WHAT THE TASK REQUIRES => Please repeat, from the entries that follow, the lines from the one containing "Instruction: Click the Sale options tag icon" through the one containing "Where should I" exactly, adding nothing.

RECORDS SHOWN =>
--- START ---

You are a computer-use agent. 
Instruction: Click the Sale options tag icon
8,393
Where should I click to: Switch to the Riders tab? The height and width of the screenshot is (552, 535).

--- END ---
--- START ---

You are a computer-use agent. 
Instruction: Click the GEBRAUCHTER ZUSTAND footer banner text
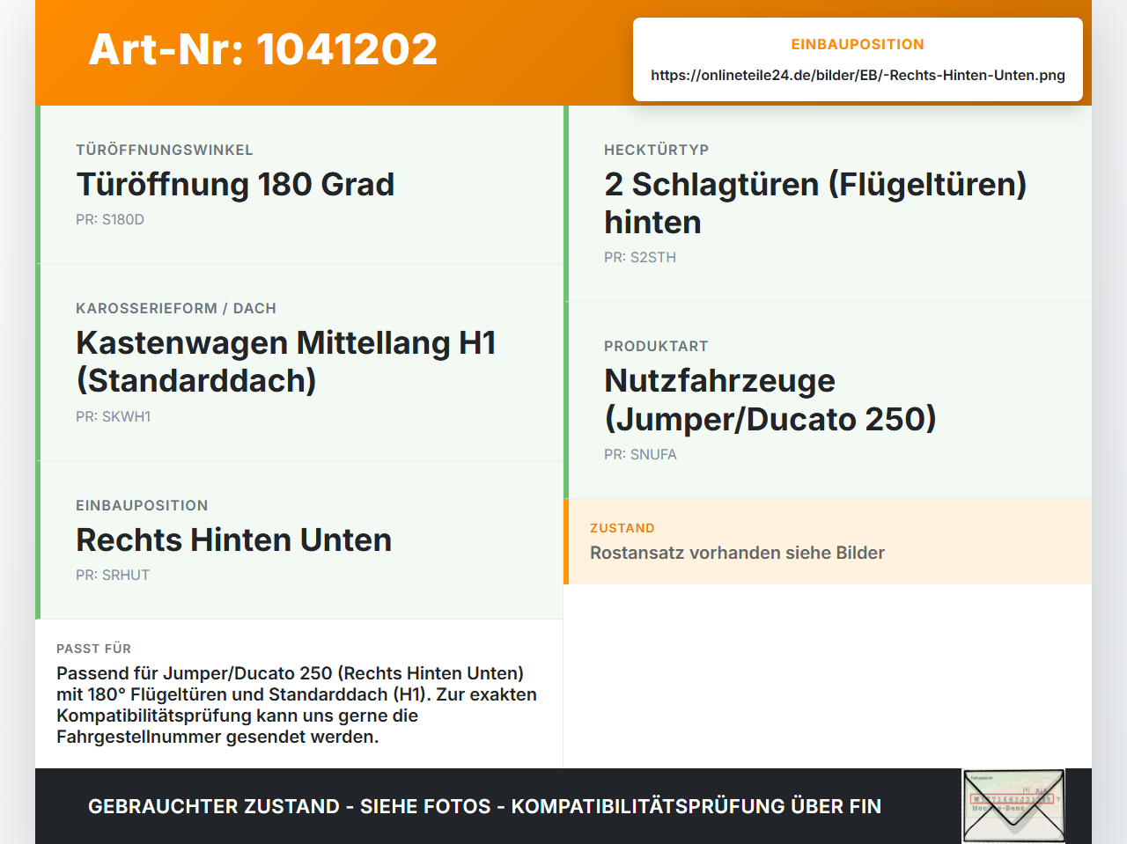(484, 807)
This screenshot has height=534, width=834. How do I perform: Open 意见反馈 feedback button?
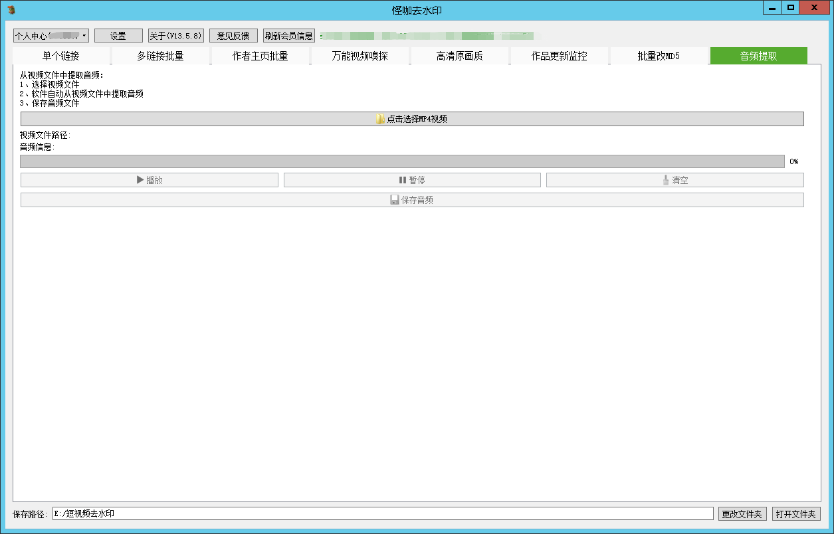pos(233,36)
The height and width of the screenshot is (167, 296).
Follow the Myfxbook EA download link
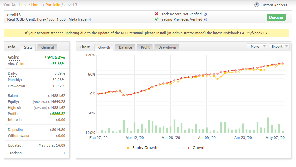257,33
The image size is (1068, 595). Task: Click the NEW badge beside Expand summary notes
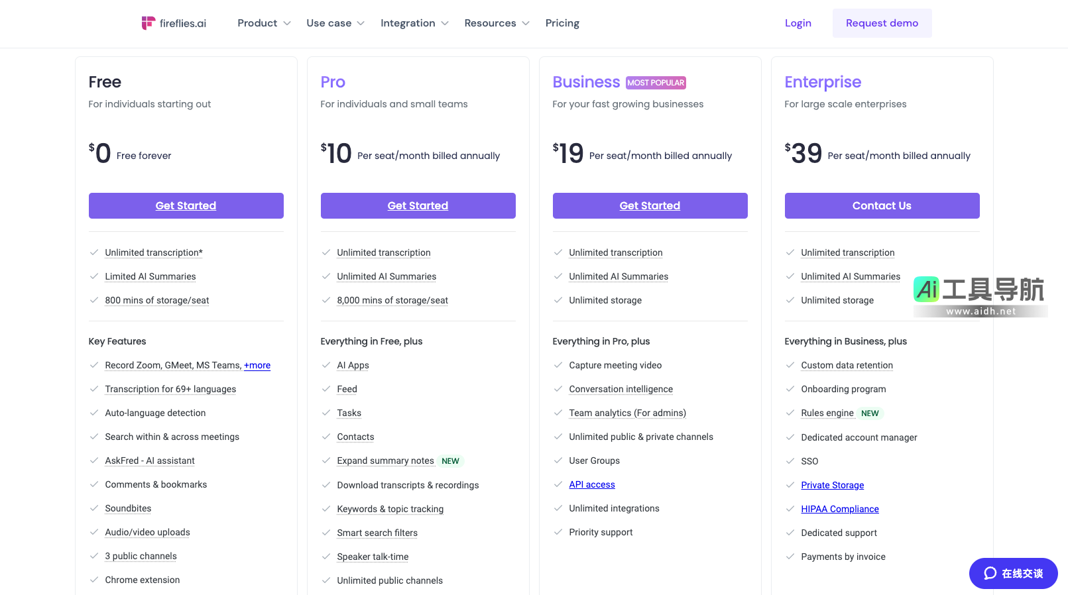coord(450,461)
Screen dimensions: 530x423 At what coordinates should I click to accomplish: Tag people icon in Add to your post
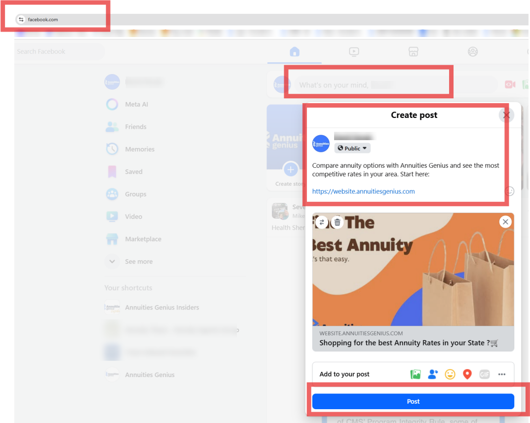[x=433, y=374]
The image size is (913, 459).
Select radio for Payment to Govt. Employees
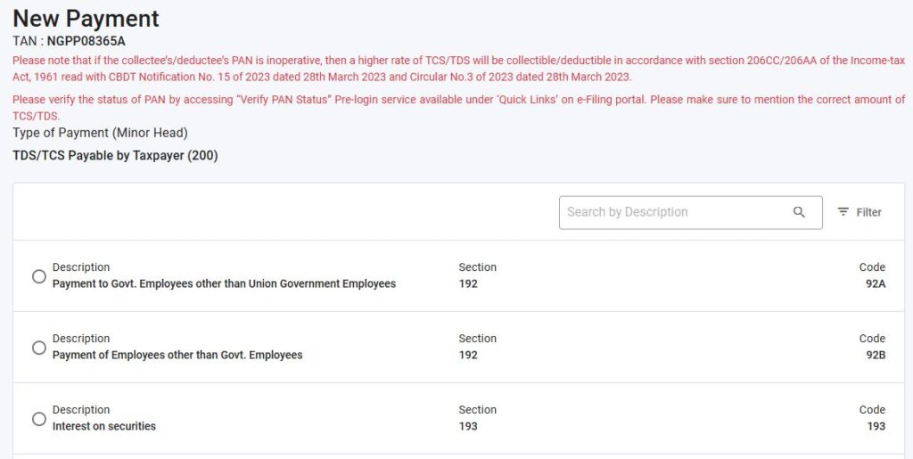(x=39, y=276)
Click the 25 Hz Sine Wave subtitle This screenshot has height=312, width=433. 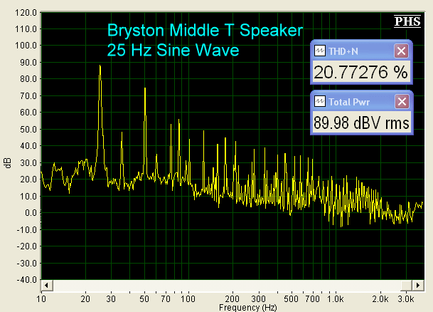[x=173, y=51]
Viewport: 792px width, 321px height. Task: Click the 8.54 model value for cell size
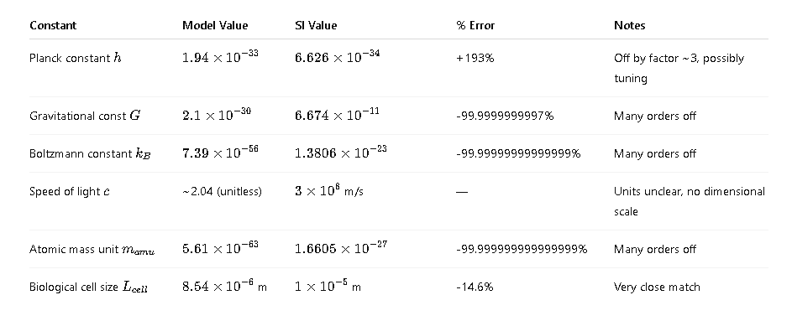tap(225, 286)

--- END ---

TASK SOLUTION =>
Instruction: Click the Sale options tag icon
8,393
Where should I click to: Switch to the Riders tab? The height and width of the screenshot is (552, 535).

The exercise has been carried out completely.